TEXTO DE ORIGEN:
- - - - -

Hombre de pocas palabras y mucha experiencia en la administración, pues fue varias veces director de escuelas de bachillerato. De los pocos viejos que conozco que decidieron no tener familia, ni casarse. A veces entre corrillos se preguntaba ¿qué hacía con tanto dinero? pues la plaza que ocupaba era de las más altas, de los mejor pagados, y sin hijos ni pareja la gente piensa que sólo se gasta en ropa, gasolina y comida.
En cierta capacitación, de las primeras a las que asistí fuera de mi región, el ingeniero nos acompañó en una charla entre iguales del estado, y cambió su humor para compartir algunos tips con nosotros. Se tornó jovial y risueño, a tal grado que mandó pedir algunas cervezas, para platicar más a gusto, según él. Luego de unas horas, también le dio sed, pues no tomó cerveza y fue a comprar whiskey, que era a lo que estaba acostumbrado, dijo. Platicamos bien a gusto, de casos que recordaba más problemas le habían causado y cómo los solucionó. Tuvo puestos de asesor jurídico, así que tenía tela de dónde cortar.
En otra ocasión, había un acuerdo no escrito donde se me usaba para hacer llegar cada quincena un cheque de una persona que trabajaba en mi plantel, pero que debía ir a otro pueblo (a 2 horas de mi lugar de trabajo), y esta persona se quejó de mí, porque no le entregaba a tiempo su cheque. El acuerdo no lo había hecho yo, nunca me preguntaron si lo seguiría llevando a cabo. La queja no tenía sustento, pues yo estaba diario en la oficina, y la beneficiaria ni se asomaba, quería que yo la buscara para pagarle, y pues a mí no me pareció. Así que la siguiente quincena, cuando me entregaron su cheque, lo regresé al pagador, le dije que me negaba a llevarlo y que pasara a esa oficina la beneficiaria, para que no tuviera retraso en cobrarlo. Al otro día, me llamó el ingeniero, pues el pagador le expuso el problema y tenía que hablar conmigo para "solucionarlo". Le dí mis razones y me lo puso fácil: me llevaba el cheque o mandaba un oficio para mi jefa pidiendo interviniera ella o me levantarían acta administrativa. Yo sabía que no procedería, no tenía nada qué ver su cheque en mi escuela, pero para no tener ese alacrán encima, me alineé y se acabó el problema.

- - - - -

ENTRADAS DE DATOS:

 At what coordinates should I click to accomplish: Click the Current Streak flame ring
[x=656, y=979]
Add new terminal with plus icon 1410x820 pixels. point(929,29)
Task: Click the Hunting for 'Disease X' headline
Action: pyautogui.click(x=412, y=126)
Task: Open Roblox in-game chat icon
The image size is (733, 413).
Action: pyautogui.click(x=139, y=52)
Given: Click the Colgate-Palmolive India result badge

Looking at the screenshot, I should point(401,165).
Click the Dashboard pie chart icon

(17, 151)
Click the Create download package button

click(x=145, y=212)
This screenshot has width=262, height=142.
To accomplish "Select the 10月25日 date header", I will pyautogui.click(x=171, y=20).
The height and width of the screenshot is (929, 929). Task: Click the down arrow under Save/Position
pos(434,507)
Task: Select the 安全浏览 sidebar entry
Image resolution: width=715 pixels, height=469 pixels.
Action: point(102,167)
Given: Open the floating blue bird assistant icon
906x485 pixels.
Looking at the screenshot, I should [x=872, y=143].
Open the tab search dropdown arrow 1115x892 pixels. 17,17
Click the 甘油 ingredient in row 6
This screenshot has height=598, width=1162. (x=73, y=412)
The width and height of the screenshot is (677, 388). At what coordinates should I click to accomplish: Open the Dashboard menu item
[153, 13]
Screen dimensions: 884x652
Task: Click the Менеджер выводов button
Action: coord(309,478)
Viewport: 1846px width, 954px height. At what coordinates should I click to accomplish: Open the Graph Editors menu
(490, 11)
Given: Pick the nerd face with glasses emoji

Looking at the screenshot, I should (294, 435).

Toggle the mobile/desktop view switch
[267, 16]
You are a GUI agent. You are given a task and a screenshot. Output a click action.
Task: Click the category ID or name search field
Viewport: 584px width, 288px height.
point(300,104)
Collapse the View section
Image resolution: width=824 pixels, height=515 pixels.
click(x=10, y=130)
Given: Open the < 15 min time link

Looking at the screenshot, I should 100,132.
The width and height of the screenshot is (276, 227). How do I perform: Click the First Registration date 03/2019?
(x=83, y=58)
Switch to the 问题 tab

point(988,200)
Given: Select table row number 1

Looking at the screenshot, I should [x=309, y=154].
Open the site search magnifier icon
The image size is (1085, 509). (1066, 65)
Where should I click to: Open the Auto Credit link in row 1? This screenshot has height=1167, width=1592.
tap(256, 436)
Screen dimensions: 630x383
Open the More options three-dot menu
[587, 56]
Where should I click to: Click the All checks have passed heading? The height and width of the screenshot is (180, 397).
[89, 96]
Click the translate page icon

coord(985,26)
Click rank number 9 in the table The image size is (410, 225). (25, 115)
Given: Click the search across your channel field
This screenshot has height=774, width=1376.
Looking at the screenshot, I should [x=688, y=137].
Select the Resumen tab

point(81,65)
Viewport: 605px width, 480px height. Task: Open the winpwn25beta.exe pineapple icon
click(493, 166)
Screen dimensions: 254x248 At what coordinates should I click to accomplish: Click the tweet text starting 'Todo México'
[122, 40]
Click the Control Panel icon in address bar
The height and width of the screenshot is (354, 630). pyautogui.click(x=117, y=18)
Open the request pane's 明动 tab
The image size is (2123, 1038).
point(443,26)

- - - - -

INSTRUCCIONES DE TAREA:
- 1) Según el texto de origen, ¿qué fue a comprar el ingeniero en la capacitación, ya que no tomó cerveza?
- 2) Transcribe sin cambios el pasaje del texto de origen que va desde "En cierta capacitación, de" hasta "de dónde cortar.".

RESPUESTAS FINALES:
- 1) Fue a comprar whiskey.

- 2)
En cierta capacitación, de las primeras a las que asistí fuera de mi región, el ingeniero nos acompañó en una charla entre iguales del estado, y cambió su humor para compartir algunos tips con nosotros. Se tornó jovial y risueño, a tal grado que mandó pedir algunas cervezas, para platicar más a gusto, según él. Luego de unas horas, también le dio sed, pues no tomó cerveza y fue a comprar whiskey, que era a lo que estaba acostumbrado, dijo. Platicamos bien a gusto, de casos que recordaba más problemas le habían causado y cómo los solucionó. Tuvo puestos de asesor jurídico, así que tenía tela de dónde cortar.